Description (based on one whole-mount): Body 4.047 mm in length, elliptical width 2.5 mm in tests aria. Four eyes with trapezoidal arrangement. Haptor 1.61 ×1.3 mm in diameter, with 11 septa, not bifid, and incomplete; central locale absent. One pairs of anchors. Buccal organs 0.28 mm long, 0.527 wide; pharynx 0.19 long, 0.178 wide. Intestinal ceca not confluent posteriorly. Testes, 1.05 long, 0.54 wide, in two groups, each group with 9 testes. Posterior to pharynx genital atrium opened to left of pharynx. Ovary is oval, 0.21 mm in diameter, pretesticular; short uterus; vagina long, one seminal receptacle; vitellaria limited in trunk.
The validity of genera and species in the Capsalinae and Trochopodinae are now most in need of extensive reappraisal ,these two large subfamilies each comprise approximately 50 species and together account for more than 50% of all described capsalid taxa. Egorova (1989) and Lamothe Argumedo (1997) disagree about the number of capsaline genera which impacts on the composition of other genera. The Trochopodinae, almost exclusively parasites from gills of perciform teleosts, are perhaps the most morphologically diverse subfamily with regard to: number of haptoral loculi; arrangement of anterior attachment apparatus; number of testes (two arranged either juxtaposed Megalocotyloides or in tandem Macrophyllida four Trilobiodiscus or multiple in two groups. Sprostoniella Egorova 1994. The large number of genera containing few species reflects morphological diversity in trochopodines: all but three of the 17 genera contain only one to three species
Diagnostic characters of this genus are the two neighboring groups of testes, and the structure of loculi of the haptor. These characters were confirmed by Ergorova (1994) in her revision of Trochopodinae.

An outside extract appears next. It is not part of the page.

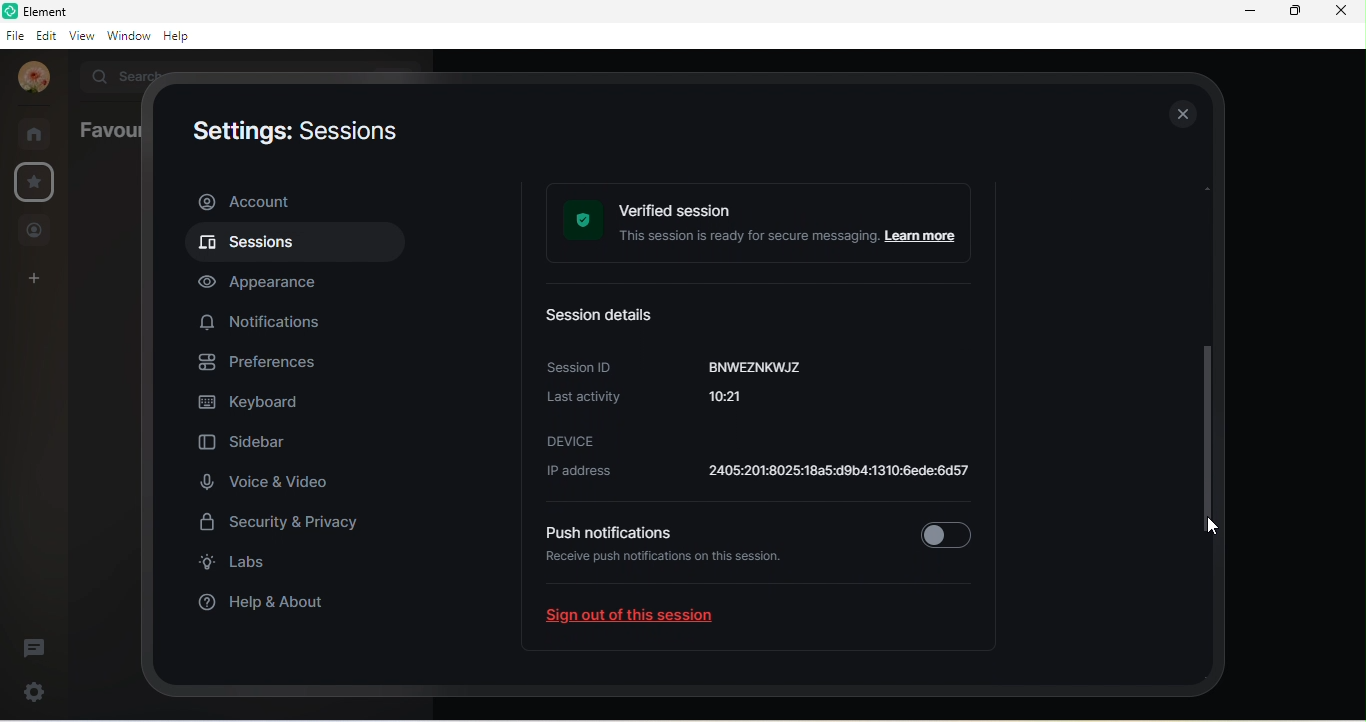 This screenshot has height=722, width=1366. Describe the element at coordinates (1181, 113) in the screenshot. I see `close` at that location. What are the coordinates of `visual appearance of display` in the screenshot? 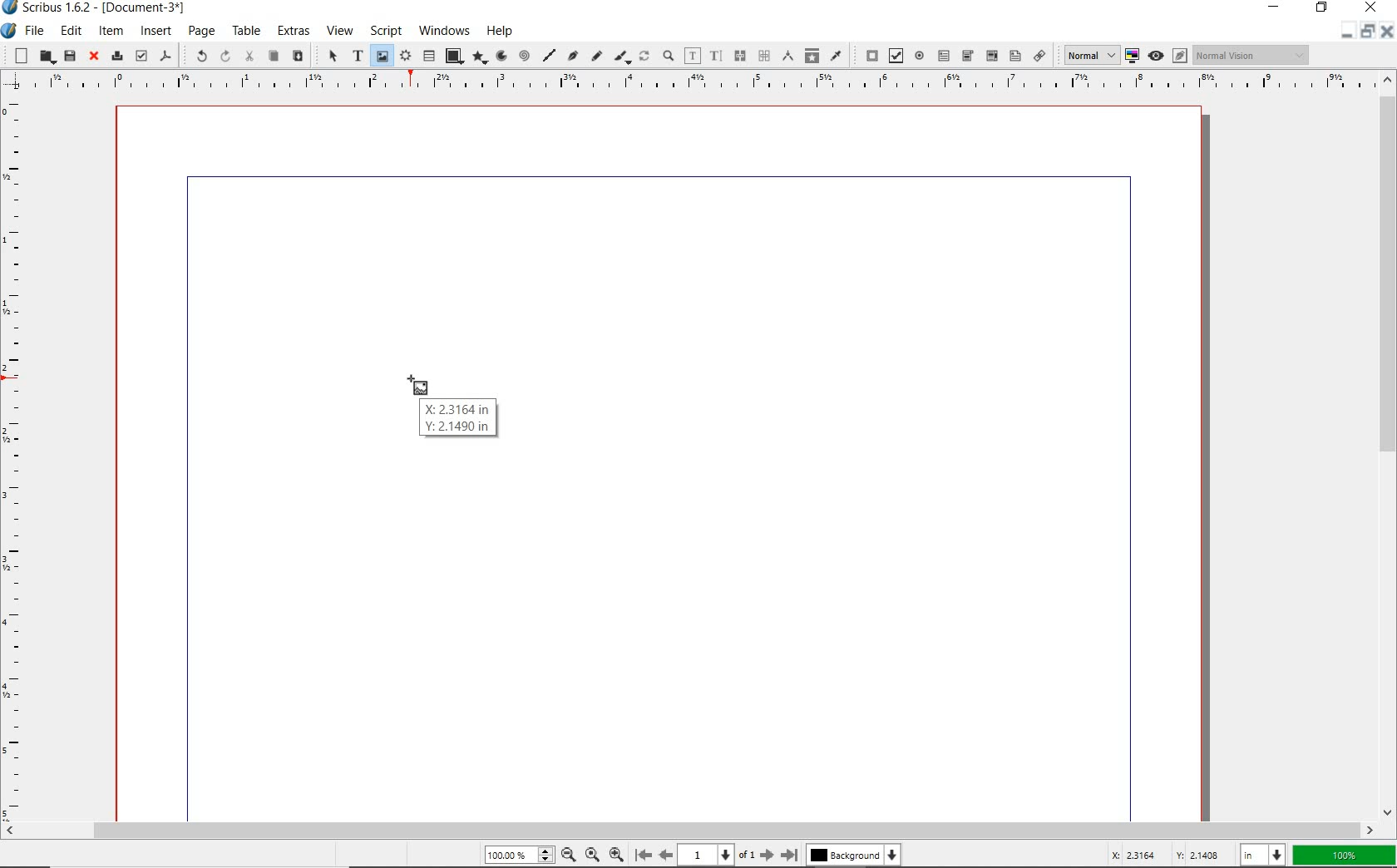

The Genus consist of three species of Sprostoniella, S. lamothei Pérez-Ponce de Léon & Mendoza-Garfias, 2000;S. multitestis Bychowsky & Nagibina, 1967; S. micrancyra Cezar, Luque y Amato, 1999.
Bychowsky & Nagibina (1967) established Sprostoniella with the type species S. multitestis parasitic on Platax pinnatus (L.). Sprostoniella micrancyra as described as new species are differ from S. multitestis by the arrangement of septa (with 17 septa, two of them bifid and two incomplet whereas 17 septa, two of them trifid in S. multitestis. Moreover, Sprostoniella micrancyra showed two central loculi, while S. multitestis only one, in Sprostoniella micrancyra the first pair of anchors is small and poorly developed, while in S. multitestis is well developed and strong (Cezar et.al, 1999).
The specimens described in this study differ from the two types above by the fallowing: 11 septa; not bifid, incomplete and central locale absent, one pairs of anchors; Testes, in two groups, each group with 9 testes. So we consider this as a new species and Platax teira represents a new host and new geographical dist.